### PROBLEM TO SOLVE
Using the records below, write out again exactly the lines that begin at the line containing "Where should I click to: Click the" and end at the line containing "Switch to PC view mode", and no other lines.

START TASK INPUTS

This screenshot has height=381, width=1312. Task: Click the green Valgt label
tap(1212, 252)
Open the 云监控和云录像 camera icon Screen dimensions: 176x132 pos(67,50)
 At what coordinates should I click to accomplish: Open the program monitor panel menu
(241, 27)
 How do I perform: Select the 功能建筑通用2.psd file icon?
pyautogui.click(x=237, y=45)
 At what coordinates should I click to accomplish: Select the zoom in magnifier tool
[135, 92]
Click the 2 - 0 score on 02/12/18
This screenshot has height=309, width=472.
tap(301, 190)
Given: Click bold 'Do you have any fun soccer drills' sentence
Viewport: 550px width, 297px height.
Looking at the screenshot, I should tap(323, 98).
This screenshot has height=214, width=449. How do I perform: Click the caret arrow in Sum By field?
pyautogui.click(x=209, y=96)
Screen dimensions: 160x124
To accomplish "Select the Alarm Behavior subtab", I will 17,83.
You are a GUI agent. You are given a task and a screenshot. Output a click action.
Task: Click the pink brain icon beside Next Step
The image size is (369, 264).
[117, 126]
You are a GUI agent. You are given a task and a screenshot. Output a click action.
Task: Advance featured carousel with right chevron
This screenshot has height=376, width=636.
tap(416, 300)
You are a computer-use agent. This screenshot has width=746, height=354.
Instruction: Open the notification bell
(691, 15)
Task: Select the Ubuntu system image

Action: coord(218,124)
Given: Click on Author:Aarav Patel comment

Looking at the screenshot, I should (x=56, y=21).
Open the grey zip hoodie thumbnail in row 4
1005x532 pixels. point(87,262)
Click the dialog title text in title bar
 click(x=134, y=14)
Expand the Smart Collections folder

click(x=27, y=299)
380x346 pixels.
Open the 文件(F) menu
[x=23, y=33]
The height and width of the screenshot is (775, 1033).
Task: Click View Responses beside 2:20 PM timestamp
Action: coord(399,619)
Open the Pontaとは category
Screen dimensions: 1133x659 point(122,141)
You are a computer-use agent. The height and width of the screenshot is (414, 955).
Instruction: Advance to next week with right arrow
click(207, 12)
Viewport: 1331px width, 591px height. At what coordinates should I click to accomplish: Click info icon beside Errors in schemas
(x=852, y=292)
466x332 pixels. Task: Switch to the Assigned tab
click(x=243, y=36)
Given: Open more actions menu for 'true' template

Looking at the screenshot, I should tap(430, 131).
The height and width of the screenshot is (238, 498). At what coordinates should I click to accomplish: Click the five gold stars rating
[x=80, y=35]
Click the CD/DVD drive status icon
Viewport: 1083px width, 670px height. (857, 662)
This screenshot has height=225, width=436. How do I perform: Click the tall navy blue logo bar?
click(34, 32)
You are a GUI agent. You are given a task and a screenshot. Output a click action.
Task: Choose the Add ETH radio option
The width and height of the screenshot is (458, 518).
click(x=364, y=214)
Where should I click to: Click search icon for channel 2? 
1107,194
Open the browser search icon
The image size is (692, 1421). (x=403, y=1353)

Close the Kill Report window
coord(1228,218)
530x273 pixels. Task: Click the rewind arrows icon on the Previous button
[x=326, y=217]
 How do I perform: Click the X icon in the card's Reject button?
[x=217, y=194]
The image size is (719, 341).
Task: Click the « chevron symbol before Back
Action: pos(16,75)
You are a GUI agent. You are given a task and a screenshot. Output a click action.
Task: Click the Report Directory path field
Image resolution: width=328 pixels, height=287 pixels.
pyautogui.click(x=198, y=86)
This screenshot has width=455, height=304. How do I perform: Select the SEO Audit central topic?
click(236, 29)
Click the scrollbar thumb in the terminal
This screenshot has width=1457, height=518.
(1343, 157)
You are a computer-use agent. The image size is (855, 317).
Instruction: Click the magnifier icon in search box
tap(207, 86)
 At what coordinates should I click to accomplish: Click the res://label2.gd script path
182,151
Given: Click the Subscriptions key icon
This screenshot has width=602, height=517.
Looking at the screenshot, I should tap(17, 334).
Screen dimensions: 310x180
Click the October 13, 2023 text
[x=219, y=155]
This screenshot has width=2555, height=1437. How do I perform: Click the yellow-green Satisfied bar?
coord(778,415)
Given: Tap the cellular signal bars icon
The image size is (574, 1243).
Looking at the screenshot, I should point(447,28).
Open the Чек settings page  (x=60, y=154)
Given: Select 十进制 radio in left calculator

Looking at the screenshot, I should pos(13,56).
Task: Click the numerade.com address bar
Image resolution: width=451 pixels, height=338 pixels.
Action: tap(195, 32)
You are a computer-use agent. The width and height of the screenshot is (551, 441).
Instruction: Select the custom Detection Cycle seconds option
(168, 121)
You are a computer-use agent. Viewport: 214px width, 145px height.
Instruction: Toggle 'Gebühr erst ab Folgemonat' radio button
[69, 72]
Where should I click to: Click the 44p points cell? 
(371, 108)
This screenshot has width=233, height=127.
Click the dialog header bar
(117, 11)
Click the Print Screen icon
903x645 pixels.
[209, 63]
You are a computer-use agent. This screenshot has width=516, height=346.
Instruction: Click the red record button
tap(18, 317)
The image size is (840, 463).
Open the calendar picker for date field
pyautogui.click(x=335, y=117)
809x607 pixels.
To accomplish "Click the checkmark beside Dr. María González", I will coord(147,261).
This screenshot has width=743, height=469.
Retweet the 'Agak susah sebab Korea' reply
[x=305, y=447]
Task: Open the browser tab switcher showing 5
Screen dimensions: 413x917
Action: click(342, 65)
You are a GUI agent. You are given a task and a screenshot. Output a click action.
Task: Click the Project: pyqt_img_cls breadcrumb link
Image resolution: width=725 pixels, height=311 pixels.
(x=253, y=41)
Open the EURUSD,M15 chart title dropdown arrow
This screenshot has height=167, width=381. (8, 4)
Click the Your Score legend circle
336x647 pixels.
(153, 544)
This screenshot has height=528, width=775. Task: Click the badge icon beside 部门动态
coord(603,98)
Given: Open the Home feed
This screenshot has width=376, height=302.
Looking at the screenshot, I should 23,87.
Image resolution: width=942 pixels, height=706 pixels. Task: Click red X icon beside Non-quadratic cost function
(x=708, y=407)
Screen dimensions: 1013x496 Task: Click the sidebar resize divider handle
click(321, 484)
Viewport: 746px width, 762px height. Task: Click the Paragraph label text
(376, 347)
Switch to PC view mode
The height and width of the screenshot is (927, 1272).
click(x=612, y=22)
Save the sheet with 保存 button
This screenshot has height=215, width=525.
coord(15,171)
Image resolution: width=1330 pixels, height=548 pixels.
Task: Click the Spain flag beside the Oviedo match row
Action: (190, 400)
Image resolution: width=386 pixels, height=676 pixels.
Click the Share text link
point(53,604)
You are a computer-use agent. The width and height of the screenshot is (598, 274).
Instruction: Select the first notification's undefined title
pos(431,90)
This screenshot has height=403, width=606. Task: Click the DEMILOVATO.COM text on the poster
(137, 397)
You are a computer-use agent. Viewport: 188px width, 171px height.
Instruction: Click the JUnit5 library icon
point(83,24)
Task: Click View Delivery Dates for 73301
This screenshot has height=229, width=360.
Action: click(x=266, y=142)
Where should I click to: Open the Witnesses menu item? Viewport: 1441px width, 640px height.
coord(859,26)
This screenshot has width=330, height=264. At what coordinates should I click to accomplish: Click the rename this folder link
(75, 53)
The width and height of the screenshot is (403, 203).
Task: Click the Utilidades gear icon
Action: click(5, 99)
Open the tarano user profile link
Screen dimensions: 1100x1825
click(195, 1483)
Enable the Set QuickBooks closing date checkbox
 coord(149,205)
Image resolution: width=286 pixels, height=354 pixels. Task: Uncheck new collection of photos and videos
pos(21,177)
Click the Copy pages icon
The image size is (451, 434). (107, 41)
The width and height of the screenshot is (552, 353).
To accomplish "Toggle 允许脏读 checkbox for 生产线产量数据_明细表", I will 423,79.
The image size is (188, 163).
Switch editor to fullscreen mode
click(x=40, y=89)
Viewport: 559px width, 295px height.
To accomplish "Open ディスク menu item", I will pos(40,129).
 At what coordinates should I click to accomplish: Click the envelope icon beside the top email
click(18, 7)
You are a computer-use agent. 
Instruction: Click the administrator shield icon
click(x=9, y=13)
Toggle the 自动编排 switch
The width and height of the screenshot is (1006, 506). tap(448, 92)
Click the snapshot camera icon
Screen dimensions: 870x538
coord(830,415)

END TASK INPUTS

### RESULT OF THE TASK
Where should I click to: Click the 44p points cell? 
(371, 108)
This screenshot has width=233, height=127.
Click the dialog header bar
(117, 11)
Click the Print Screen icon
903x645 pixels.
[209, 63]
You are a computer-use agent. This screenshot has width=516, height=346.
Instruction: Click the red record button
tap(18, 317)
The image size is (840, 463).
Open the calendar picker for date field
pyautogui.click(x=335, y=117)
809x607 pixels.
To accomplish "Click the checkmark beside Dr. María González", I will coord(147,261).
This screenshot has width=743, height=469.
Retweet the 'Agak susah sebab Korea' reply
[x=305, y=447]
Task: Open the browser tab switcher showing 5
Screen dimensions: 413x917
Action: click(342, 65)
You are a GUI agent. You are given a task and a screenshot. Output a click action.
Task: Click the Project: pyqt_img_cls breadcrumb link
Image resolution: width=725 pixels, height=311 pixels.
(x=253, y=41)
Open the EURUSD,M15 chart title dropdown arrow
This screenshot has height=167, width=381. (8, 4)
Click the Your Score legend circle
336x647 pixels.
(153, 544)
This screenshot has height=528, width=775. Task: Click the badge icon beside 部门动态
coord(603,98)
Given: Open the Home feed
This screenshot has width=376, height=302.
Looking at the screenshot, I should 23,87.
Image resolution: width=942 pixels, height=706 pixels. Task: Click red X icon beside Non-quadratic cost function
(x=708, y=407)
Screen dimensions: 1013x496 Task: Click the sidebar resize divider handle
click(321, 484)
Viewport: 746px width, 762px height. Task: Click the Paragraph label text
(376, 347)
Switch to PC view mode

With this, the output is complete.